DATASET RECORDS
_ _ _

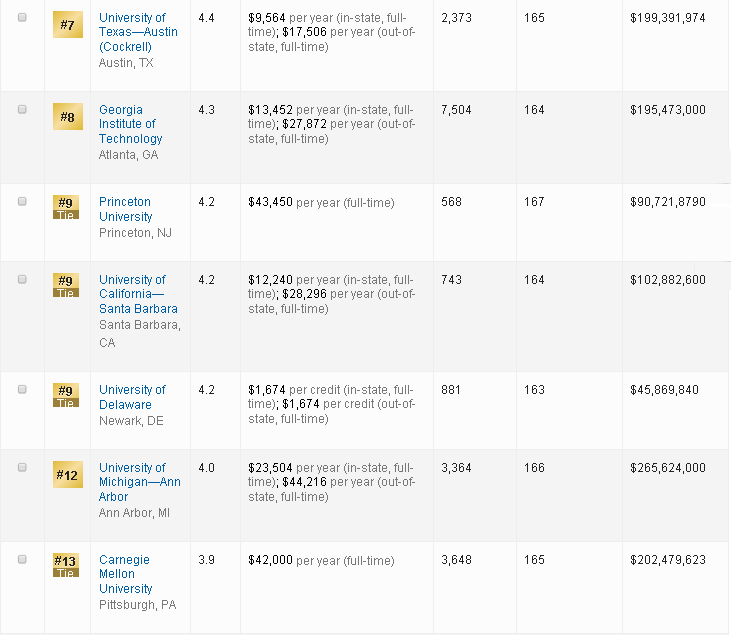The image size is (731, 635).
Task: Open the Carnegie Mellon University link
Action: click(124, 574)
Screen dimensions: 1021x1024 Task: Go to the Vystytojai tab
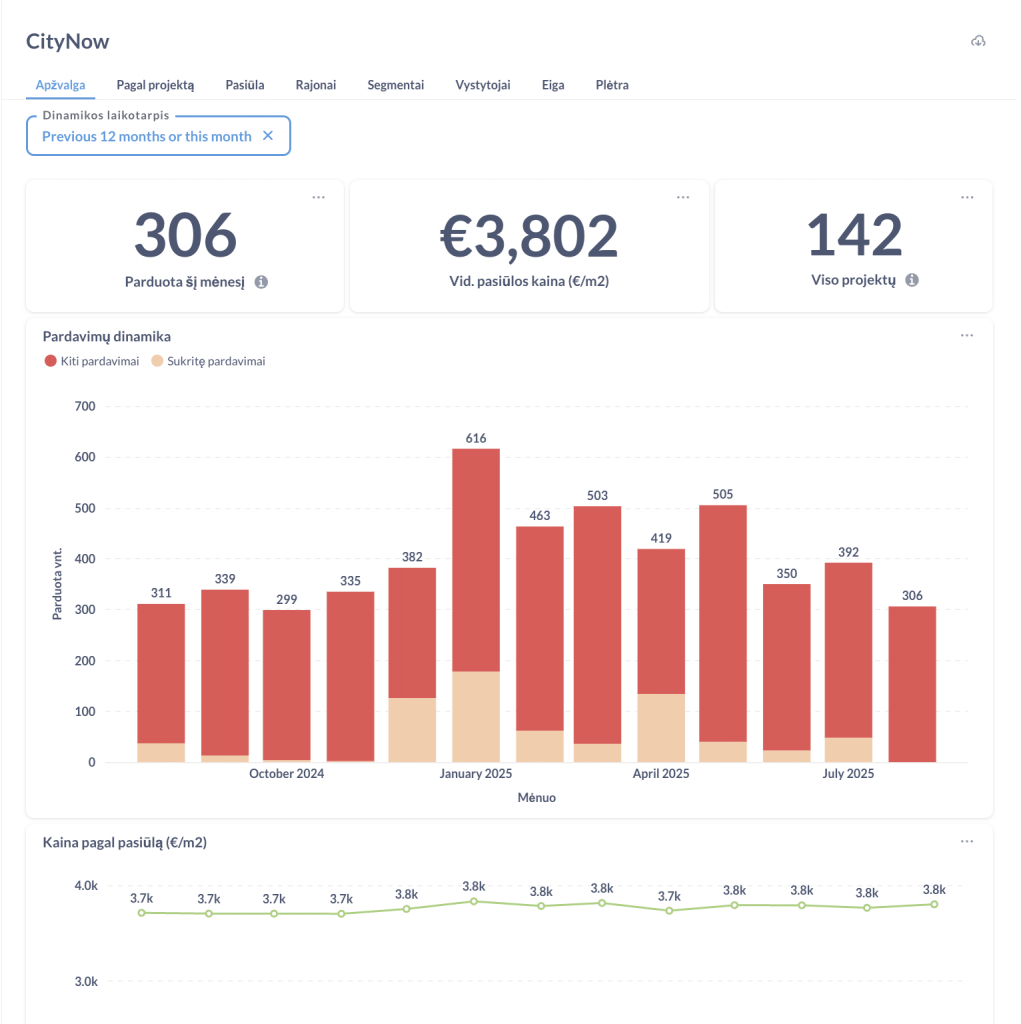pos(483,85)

_ _ _

SET TASK
Please give the listing again with "Screen dimensions" switched to "Display size" throughout, leaving everything else unchanged and the pictures out.

CORRECT RESULT
The image size is (731, 635).
Task: Open the Carnegie Mellon University link
Action: click(124, 574)
Display size: 1021x1024 Task: Go to the Vystytojai tab
pos(483,85)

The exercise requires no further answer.